Required action: Copy out exactly the stretch of the listing below that begins at the line containing "This screenshot has width=1369, height=744." and ends at the line containing "Select slide 4", and copy nothing outside it.

+-------+

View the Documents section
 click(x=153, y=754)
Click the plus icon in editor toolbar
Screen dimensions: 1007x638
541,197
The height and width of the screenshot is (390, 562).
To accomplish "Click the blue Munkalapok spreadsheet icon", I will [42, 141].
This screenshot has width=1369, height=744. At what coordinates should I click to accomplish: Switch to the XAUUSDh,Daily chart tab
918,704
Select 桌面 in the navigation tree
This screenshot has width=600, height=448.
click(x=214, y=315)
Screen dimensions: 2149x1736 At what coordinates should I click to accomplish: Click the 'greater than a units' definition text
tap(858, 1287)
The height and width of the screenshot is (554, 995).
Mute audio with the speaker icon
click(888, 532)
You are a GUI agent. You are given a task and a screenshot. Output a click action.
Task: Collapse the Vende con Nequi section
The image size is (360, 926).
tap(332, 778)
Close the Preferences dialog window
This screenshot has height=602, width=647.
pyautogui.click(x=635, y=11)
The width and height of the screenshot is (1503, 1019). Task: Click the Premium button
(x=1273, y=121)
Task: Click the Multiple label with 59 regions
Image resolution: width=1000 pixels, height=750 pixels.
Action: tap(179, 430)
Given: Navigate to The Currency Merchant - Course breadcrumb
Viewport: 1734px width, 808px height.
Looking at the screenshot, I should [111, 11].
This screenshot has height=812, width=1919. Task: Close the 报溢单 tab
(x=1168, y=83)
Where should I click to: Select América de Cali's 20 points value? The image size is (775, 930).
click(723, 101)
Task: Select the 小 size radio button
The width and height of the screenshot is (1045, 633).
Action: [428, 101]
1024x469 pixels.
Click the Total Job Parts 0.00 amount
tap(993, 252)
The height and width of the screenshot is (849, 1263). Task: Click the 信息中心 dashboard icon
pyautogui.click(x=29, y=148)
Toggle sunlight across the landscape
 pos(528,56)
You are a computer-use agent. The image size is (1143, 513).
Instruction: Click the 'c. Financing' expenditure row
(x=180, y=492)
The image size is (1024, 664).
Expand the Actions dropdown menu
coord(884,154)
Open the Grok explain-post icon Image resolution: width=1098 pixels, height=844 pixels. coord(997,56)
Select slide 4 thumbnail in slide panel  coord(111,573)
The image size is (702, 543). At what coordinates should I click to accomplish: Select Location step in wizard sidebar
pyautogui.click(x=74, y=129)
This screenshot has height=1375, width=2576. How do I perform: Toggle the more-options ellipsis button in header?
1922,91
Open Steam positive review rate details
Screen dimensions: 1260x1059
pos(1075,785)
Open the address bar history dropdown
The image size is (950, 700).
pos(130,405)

+-------+

Answer space:
This screenshot has width=1369, height=744. At what coordinates should I click to accomplish: Switch to the XAUUSDh,Daily chart tab
918,704
Select 桌面 in the navigation tree
This screenshot has width=600, height=448.
click(x=214, y=315)
Screen dimensions: 2149x1736 At what coordinates should I click to accomplish: Click the 'greater than a units' definition text
tap(858, 1287)
The height and width of the screenshot is (554, 995).
Mute audio with the speaker icon
click(888, 532)
You are a GUI agent. You are given a task and a screenshot. Output a click action.
Task: Collapse the Vende con Nequi section
The image size is (360, 926).
tap(332, 778)
Close the Preferences dialog window
This screenshot has height=602, width=647.
pyautogui.click(x=635, y=11)
The width and height of the screenshot is (1503, 1019). Task: Click the Premium button
(x=1273, y=121)
Task: Click the Multiple label with 59 regions
Image resolution: width=1000 pixels, height=750 pixels.
Action: tap(179, 430)
Given: Navigate to The Currency Merchant - Course breadcrumb
Viewport: 1734px width, 808px height.
Looking at the screenshot, I should [111, 11].
This screenshot has height=812, width=1919. Task: Close the 报溢单 tab
(x=1168, y=83)
Where should I click to: Select América de Cali's 20 points value? The image size is (775, 930).
click(723, 101)
Task: Select the 小 size radio button
The width and height of the screenshot is (1045, 633).
Action: [428, 101]
1024x469 pixels.
Click the Total Job Parts 0.00 amount
tap(993, 252)
The height and width of the screenshot is (849, 1263). Task: Click the 信息中心 dashboard icon
pyautogui.click(x=29, y=148)
Toggle sunlight across the landscape
 pos(528,56)
You are a computer-use agent. The image size is (1143, 513).
Instruction: Click the 'c. Financing' expenditure row
(x=180, y=492)
The image size is (1024, 664).
Expand the Actions dropdown menu
coord(884,154)
Open the Grok explain-post icon Image resolution: width=1098 pixels, height=844 pixels. coord(997,56)
Select slide 4 thumbnail in slide panel  coord(111,573)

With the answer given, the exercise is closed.